Hacia 1945, dos insignes argentinos enamorados de la literatura policíaca británica fundaron la colección Selecciones del Séptimo Círculo. Adolfo Bioy Casares y Jorge Luis Borges, al frente del proyecto, eran dos grandes capaces de sostener sin despeinarse a Kafka con una mano y con la otra, una entretenida trama de suspense, donde el asesinato se plantea como un enigma, un acertijo a resolver. Borges lo explicaba así: “estas ficciones policiales requieren una construcción severa. Todo en ellas debe profetizar el desenlace; pero esas múltiples y continuas profecías tienen que ser, como las de los antiguos oráculos, secretas; sólo deben comprenderse a la luz de la revelación final”.

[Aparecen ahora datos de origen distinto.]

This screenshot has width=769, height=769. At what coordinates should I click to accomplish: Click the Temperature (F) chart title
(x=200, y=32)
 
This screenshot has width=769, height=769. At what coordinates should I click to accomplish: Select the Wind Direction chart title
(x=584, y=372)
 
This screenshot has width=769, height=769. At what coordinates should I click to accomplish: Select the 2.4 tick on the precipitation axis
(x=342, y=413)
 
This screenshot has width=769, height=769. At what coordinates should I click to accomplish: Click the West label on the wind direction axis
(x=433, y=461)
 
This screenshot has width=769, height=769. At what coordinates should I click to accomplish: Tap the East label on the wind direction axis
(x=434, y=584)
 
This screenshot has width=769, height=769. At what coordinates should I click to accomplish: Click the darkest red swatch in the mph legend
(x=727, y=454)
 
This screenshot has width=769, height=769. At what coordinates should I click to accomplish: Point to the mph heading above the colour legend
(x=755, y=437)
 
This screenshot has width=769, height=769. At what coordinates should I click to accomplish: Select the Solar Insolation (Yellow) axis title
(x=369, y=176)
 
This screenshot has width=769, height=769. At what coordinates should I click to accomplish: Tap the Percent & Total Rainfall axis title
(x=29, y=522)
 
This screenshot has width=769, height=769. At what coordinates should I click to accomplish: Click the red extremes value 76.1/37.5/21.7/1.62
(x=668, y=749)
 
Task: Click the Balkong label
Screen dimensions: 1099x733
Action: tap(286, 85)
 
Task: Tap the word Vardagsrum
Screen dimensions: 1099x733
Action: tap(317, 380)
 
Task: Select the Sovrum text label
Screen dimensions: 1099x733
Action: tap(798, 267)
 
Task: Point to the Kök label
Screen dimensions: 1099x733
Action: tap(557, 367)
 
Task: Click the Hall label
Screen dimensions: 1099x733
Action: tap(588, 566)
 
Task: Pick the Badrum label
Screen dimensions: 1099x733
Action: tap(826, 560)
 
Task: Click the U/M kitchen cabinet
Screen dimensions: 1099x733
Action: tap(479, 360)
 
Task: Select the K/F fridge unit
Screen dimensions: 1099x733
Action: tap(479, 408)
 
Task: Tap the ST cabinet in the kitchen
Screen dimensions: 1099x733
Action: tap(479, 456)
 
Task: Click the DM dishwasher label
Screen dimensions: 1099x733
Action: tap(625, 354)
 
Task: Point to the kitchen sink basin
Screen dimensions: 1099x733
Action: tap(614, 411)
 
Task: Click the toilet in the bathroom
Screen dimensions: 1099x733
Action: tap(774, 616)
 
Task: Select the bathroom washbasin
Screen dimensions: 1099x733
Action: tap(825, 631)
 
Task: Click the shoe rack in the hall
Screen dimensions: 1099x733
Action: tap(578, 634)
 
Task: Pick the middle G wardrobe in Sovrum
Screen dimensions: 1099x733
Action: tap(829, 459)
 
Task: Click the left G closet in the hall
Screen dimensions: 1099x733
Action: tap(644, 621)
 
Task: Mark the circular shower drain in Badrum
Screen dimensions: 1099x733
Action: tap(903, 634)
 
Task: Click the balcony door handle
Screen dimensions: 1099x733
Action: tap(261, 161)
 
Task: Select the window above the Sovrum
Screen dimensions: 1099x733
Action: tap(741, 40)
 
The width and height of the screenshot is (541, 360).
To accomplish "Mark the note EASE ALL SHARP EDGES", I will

En la colección del Séptimo Círculo, bautizada así porque en esa zona del infierno situó Dante a los violentos en su ‘Comedia’, se dieron cita autores como Nicholas Blake (seudónimo bajo el que se escondía Cecil Day-Lewis, poeta laureado y padre del actor Daniel Day-Lewis), John Dickson Carr, Michael Innes, Eden Phillpotts o John Franklin Bardin, nombres poco conocidos para el lector de novela negra actual, que esconden horas de placentera e inteligente lectura. Uno de ellos es Richard Hull y merece la pena detenerse en él. Fue número 10 de la colección con ‘Mi propio asesino’, que ahora sirve Alba en cuidada traducción de Leonor Saro. Fue autor de mucho éxito en los años anteriores a la Segunda Guerra Mundial y acabó siendo asistente de Agatha Christie cuando esta presidió el Detection Club, en los tiempos menos creativos de esta asociación que había velado años por la pureza de las reglas de la novela-enigma, especialmente, la prohibición del viejo truco que invita a sacarse de la manga al final pruebas a las que el lector no ha tenido acceso.

‘Mi propio asesino’ fue publicada en 1940 y muestra justamente cómo esas reglas de pureza se habían roto saludablemente. Para empezar, es lo que se llama un enigma a la inversa, es decir aquel que no te revela al asesino al final sino que acompaña a los actos delictivos mientras contemplamos cómo se las ingenia para eludir una y otra vez la justicia. Vamos, que el Ripley de Patricia Highsmith no está muy lejos.

Así conocemos al abogado y narrador protagonista, Richard Sampson –que curiosamente es el verdadero nombre de Hull, quien firmaba con seudónimo-, que una noche recibe a uno de sus clientes, un tipo atractivo y poco digno de confianza, quien le pide ayuda porque acaba de matar, involuntariamente, a un criado que pretendía chantajearle. Lo más significativo es cómo Hull resuelve esta situación de partida: al narrador no se le ocurre ni un por un momento llamar a la policía, sino que urde una trama, no “por mera bondad” cómo se encarga de explicar al principio y sin reconocer muy bien, para pasmo del lector, por qué actúa de ese modo, retorciendo las situaciones hasta llegar a las resoluciones más absurdas o las más inquietantes. El aceite que engrasa la trama, lo mejor de este libro, es el tono irónico con el que Sampson enfrenta al lector con las situaciones más tremendas, así se ve aceptándolas con una sonrisa en los labios hasta que cae en la cuenta de la gravedad del asunto. Humor inglés, lo llaman.